Mehrkosten müssen die Kunden tragen
Mahle-CEO Arnd Franz erklärte den anwesenden Journalisten, dass allein durch die Zölle in den USA der Zulieferer Mehrbelastungen von neun bis zehn Millionen Euro zu tragen habe. Die Mehrkosten müssten an die Kunden weitergeben werden, was Fahrzeuge teurer macht. Von daher sei eine schnelle Lösung im Handelskrieg notwendig. Die asiatischen Länder werden laut Franz auch eine immer stärkere Rolle spielen, besonders China und Japan. China bleibe der einzige Wachstumsmarkt für batterieelektrische Fahrzeuge, in Europa und Amerika hinken die Stromer den Prognosen hinterher.
Technologievielfalt bleibt weiterhin der Strategieansatz von Mahle auf dem Weg zur Senkung von Treibhausgasen. Angesichts des schleppenden Hochlaufs der E-Mobilität hält es Mahle für notwendig, über rein batterieelektrische Fahrzeuge hinaus weitere Formen der Elektrifizierung, etwa Hybridfahrzeuge oder Range Extender, anzubieten und politisch zu ermöglichen. Plug-in-Hybride und Fahrzeuge mit Range Extender seien laut Arnd Franz keine Übergangslösungen, sondern Teil einer dekarbonisierten Mobilität in Europa. Franz forderte eine schleunige Überarbeitung der CO2-Regulierung in Europa unter Berücksichtigung nachhaltiger Verbrennungsmotoren und klimaneutraler Kraftstoffe: „Die Überarbeitung der CO2-Regulierung in Europa duldet keinen Aufschub. Verbrennungsmotoren, die mit klimaneutralen Kraftstoffen betrieben werden, müssen als Teil der Lösung anerkannt werden.“
Und er bekräftigte seine Forderung: „Wenn das Verbrennerverbot der EU bleibt, dann wird sich Mahle gezwungen sehen, zu prüfen, ob wir uns in Europa in Zukunft noch Erweiterungs- und Ersatzinvestitionen für nachhaltige Verbrenner erlauben können“, sagte Franz. Er machte keinen Hehl daraus, dass dies einen Arbeitsplatzabbau und die Schließung von Werken für Mahle bedeuten könne. Die nächsten zwölf bis 24 Monate seien entscheidend dafür, wie es im Europa-Geschäft für Mahle weitergeht. Verbrenner seien marktfähig, Europa habe hier eine führende Position, die es zu verteidigen gelte.

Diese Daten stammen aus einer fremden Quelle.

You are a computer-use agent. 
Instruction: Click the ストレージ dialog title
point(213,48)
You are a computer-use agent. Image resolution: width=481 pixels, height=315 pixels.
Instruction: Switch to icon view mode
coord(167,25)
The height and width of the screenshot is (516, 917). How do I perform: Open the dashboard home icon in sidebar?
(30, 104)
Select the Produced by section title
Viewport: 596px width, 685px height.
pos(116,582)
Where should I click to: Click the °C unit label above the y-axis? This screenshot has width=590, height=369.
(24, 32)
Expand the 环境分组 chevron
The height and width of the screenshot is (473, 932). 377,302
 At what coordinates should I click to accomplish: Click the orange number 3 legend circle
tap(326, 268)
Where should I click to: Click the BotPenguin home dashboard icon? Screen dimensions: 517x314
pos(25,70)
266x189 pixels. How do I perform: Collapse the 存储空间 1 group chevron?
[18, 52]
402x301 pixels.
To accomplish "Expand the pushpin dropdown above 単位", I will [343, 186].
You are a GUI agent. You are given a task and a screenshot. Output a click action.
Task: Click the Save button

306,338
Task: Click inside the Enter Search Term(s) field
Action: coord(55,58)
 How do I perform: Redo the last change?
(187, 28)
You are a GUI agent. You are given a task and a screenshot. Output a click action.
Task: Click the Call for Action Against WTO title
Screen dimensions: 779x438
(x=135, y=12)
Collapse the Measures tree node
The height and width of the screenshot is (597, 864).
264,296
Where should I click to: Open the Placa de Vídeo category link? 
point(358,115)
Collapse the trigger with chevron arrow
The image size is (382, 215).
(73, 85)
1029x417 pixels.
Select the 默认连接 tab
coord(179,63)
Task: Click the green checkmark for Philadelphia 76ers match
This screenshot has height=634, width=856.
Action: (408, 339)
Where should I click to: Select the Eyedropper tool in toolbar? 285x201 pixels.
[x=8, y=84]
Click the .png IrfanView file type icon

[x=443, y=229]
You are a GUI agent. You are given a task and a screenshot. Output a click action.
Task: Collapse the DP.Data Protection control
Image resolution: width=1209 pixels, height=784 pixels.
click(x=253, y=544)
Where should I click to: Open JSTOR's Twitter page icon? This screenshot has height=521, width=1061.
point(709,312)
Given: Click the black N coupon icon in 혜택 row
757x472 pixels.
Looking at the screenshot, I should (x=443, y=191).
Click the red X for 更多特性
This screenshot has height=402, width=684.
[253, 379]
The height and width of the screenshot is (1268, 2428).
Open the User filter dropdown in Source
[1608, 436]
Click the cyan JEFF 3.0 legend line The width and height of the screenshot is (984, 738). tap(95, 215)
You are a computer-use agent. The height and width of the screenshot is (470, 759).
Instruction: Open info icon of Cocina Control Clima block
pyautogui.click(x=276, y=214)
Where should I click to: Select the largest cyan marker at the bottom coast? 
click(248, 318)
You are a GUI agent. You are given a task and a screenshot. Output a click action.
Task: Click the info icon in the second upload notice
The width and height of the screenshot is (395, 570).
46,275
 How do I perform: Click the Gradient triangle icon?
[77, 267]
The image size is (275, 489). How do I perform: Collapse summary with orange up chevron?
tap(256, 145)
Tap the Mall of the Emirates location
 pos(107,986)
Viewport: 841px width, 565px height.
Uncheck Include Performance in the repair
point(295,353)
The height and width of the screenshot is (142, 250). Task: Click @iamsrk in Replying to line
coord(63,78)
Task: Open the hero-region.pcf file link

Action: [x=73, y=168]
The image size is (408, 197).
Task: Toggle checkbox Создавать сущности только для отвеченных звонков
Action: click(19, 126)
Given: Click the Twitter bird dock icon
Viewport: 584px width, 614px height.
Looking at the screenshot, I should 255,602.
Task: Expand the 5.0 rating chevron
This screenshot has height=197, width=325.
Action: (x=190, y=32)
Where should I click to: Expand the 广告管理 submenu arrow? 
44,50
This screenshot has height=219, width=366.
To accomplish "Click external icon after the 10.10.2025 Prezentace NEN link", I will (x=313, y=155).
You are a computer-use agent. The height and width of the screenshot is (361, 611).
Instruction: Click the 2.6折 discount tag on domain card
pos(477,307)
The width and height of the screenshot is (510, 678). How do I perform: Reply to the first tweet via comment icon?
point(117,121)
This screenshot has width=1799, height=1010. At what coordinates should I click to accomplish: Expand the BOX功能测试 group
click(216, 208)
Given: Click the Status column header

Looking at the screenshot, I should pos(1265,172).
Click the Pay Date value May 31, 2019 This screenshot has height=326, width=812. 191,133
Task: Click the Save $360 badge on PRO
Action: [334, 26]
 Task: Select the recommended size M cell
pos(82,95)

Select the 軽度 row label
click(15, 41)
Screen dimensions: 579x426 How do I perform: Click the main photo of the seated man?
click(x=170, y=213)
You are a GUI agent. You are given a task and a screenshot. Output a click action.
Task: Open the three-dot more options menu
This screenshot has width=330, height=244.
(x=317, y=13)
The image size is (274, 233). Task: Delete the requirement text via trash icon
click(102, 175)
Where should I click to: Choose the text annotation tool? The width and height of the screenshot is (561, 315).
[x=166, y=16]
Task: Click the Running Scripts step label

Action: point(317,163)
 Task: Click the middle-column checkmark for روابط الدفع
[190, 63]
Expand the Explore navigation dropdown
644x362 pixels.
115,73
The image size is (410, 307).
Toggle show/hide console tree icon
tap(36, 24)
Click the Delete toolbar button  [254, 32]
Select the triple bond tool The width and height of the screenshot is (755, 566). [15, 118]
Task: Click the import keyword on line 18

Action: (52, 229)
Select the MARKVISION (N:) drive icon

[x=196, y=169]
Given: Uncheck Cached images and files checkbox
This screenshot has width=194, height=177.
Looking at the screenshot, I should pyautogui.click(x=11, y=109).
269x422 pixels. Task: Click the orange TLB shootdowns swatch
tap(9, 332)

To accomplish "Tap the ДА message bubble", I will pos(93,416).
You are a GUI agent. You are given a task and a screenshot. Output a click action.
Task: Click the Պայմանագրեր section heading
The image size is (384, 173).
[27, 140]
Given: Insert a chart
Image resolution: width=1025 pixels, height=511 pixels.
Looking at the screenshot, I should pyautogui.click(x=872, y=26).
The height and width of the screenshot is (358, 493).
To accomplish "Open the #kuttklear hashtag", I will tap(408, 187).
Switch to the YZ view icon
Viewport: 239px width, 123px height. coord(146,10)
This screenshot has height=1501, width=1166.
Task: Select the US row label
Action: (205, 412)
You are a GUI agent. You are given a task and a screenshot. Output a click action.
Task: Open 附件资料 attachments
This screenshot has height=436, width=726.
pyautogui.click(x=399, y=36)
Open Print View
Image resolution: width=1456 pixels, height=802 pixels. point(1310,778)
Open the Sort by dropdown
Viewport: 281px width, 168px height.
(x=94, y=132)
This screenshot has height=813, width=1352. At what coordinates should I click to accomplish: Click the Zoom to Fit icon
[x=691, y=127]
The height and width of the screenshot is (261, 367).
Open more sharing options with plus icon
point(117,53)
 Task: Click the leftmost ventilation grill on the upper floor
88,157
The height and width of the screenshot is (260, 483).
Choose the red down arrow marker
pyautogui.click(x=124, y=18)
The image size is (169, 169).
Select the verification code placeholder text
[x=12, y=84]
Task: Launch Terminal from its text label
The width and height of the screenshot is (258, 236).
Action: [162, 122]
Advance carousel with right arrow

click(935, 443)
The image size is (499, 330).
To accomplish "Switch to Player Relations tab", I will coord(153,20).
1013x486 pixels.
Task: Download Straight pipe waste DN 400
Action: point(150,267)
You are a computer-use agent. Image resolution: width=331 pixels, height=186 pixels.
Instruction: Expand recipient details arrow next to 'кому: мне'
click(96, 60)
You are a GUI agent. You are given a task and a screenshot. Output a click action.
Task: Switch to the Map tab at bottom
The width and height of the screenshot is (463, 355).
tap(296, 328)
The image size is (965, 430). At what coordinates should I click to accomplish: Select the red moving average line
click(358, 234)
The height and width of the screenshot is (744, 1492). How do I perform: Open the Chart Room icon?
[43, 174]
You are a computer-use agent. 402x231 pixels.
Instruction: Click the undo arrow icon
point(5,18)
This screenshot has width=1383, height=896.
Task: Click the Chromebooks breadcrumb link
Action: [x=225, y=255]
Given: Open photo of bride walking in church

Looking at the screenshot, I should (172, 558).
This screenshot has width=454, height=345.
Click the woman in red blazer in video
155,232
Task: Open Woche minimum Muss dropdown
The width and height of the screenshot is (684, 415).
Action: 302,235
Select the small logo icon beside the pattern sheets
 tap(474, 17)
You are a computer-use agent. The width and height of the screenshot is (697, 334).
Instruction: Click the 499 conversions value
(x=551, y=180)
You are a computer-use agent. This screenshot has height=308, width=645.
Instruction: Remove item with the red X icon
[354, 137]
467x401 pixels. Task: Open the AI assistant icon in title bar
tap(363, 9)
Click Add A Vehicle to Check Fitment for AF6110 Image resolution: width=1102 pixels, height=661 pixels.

Mahle: Produktneuheiten auf dem Tech Day 2025

Über 1.000 Kilometer Reichweite
Auf der IAA Mobility in München zeigt der Zulieferer Technologien zur Steigerung der Elektrifizierung und zur Senkung der CO2-Emissionen im Straßenverkehr. Neben der reinen Elektromobilität setzt Mahle auch auf Hybridfahrzeuge und Range Extender, die die Reichweiten von E-Fahrzeugen erhöhen und Kunden den Umstieg vom reinen Verbrenner erleichtern sollen. Besonders China verzeichnet derzeit ein starkes Wachstum dieser elektrischen Antriebsarten. Prognosen zufolge soll der Anteil von E-Fahrzeugen mit Range Extender an der weltweiten Produktion elektrifizierter Pkw und leichter Nutzfahrzeuge bis 2030 jährlich um 15 Prozent wachsen.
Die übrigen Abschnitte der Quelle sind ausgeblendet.